Şimdi ise Benyamin Netenyahu hükümetinin daha ileri gitmemesi, Gazze’de büyük bir insanlık dramının yaşanmaması için insani ara çağrısı yapılıyor. Üstelik İsrail’in bu çağrıya uymayacağı da görülebiliyor. Buna rağmen, AB ülkeleri İsrail’e yaptırım yapılıp yapılmayacağı belirtilmiyor. AB, Rusya ve Ukrayna’nın karşı karşıya geldiği savaş için bir ateşkesi telaffuz etmekten uzak görünüyor. Bu nedenle savaş konusunda tam anlamıyla iki yüzlü bir yaklaşım içerisinde. Parçası olduğu savaşı sürdürmeye kararlı görünürken, destek verdiği İsrail’e ise ateşkes çağrısında bulunuyor.
ORTAK MALİ GÜÇ HEDEFİ
Bosna-Hersek ile üyelik müzakerelerinin başlatıldığı zirvenin bir diğer önemi gündemi ise ortak mali güç oluşturma oldu. Zirvenin bugünkü bölümüne Avrupa Merkez Bankası Başkanı Christine Lagarde de katıldı. AB çapında mali politikaların ele alındığı bu bölümde bankacılık ve sermaye piyasaları birliği konusunda ilerleme kaydedilmesine yönelik bir yol haritasının belirlenmesi hedefleniyordu. Fransa yıllardır bu konuda bir adımın atılması için baskı yapıyordu. Ancak Almanya buna karşı çıkıyordu. Zirve kapsamında bir açıklama yapan Almanya Başbakanı Olaf Scholz, “Çok açık bir şekilde belirtmek istiyorum ki Avrupa’nın rekabet gücündeki en önemli zayıflık sermaye piyasaları ve bankacılık birliğinin olmamasıdır. Önümüzdeki dönemde bu alanda önemli ilerlemeler kaydedeceğimize inanıyorum” dedi.
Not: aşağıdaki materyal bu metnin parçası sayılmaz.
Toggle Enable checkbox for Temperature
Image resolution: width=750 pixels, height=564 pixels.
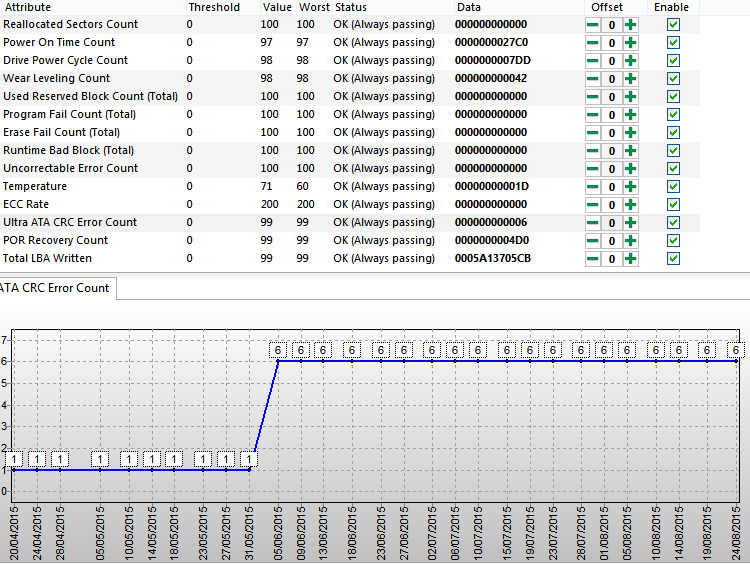pyautogui.click(x=673, y=186)
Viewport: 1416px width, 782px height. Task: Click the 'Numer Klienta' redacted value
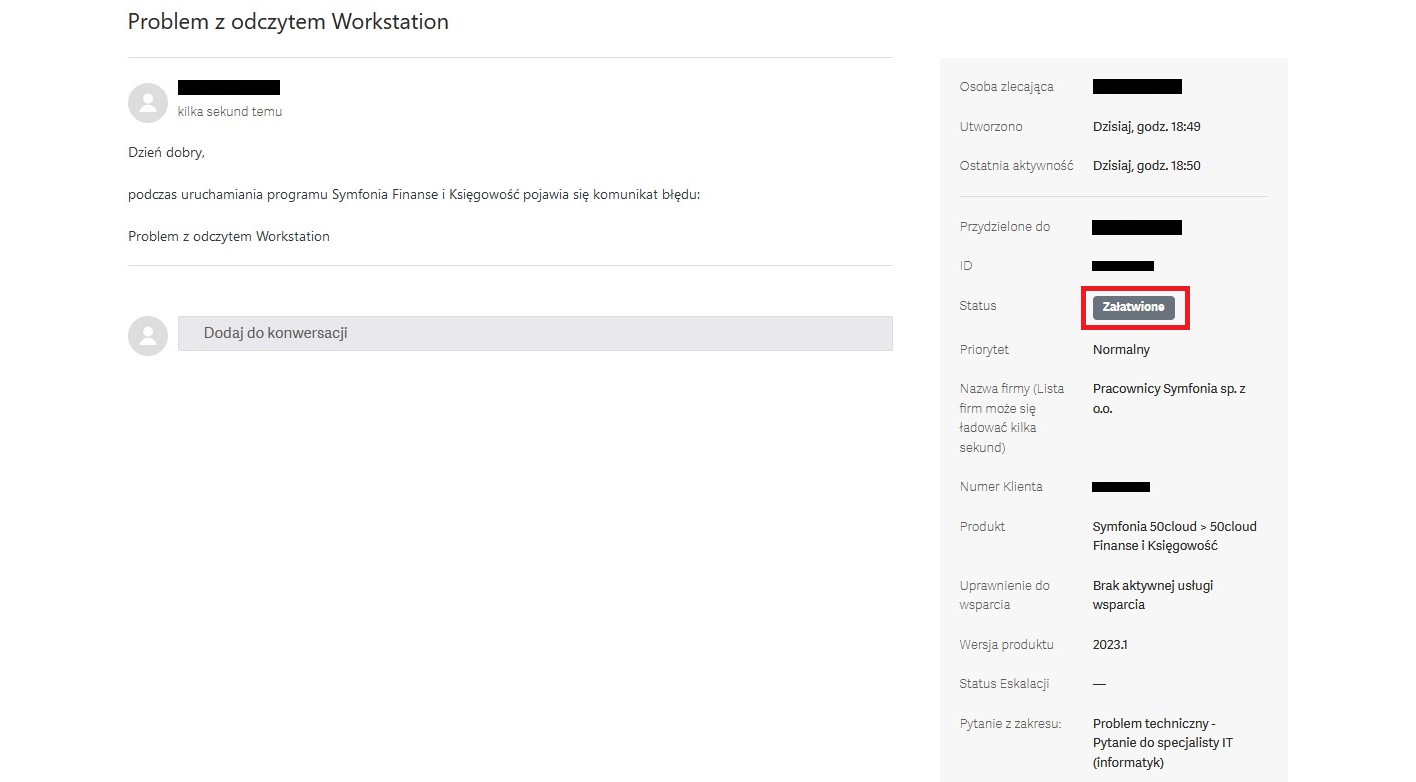(x=1121, y=487)
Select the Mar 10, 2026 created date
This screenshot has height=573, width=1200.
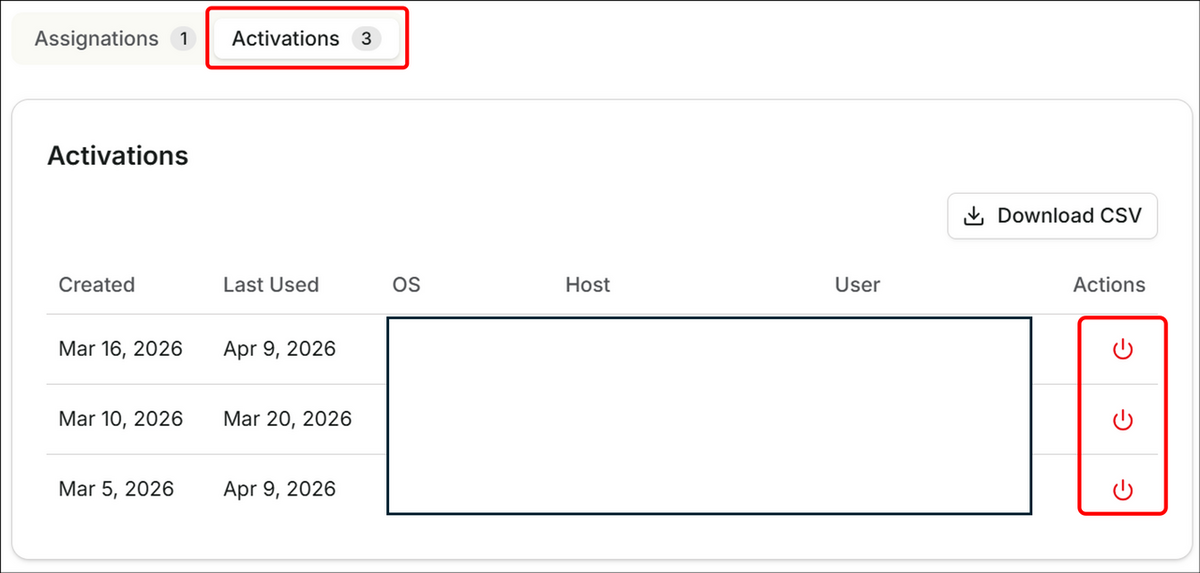(x=120, y=419)
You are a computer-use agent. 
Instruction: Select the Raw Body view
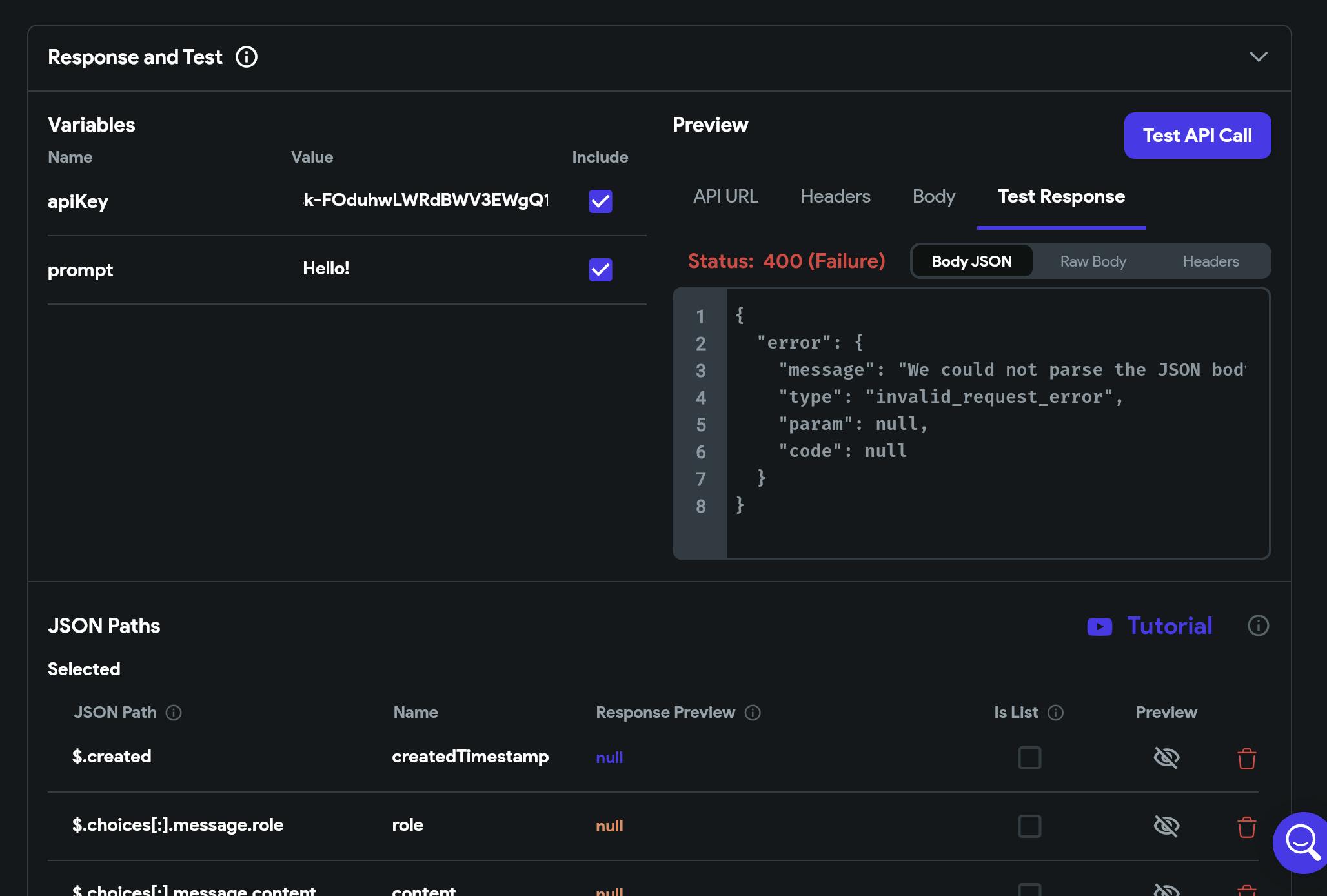(1093, 261)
Plana göre AB mali sermayesinin birleştirilerek bir güç haline getirme ve güçlendirme söz konusu. Bu aynı zamanda Avro Bölgesi’ndeki mali istikrarsızlığa karşı da bir hamle. Özellikle bankaların korumaya alınarak istikrarlı bir hale getirilmesinden söz ediliyor. Bu çerçevede tek tek ülkelerdeki banka iflaslarına da önlem alınmak isteniyor. Scholz’un zirvede “evet” dediği sermaye piyasaları ve bankalar birliği konusunda diğer ülkelerin ne dediği de henüz belirsiz. Ancak 6-9 Haziran tarihlerinde yapılacak Avrupa Parlamentosu seçimlerinden sonra bu konuda çalışmaların başlatılabileceği ifade ediliyor.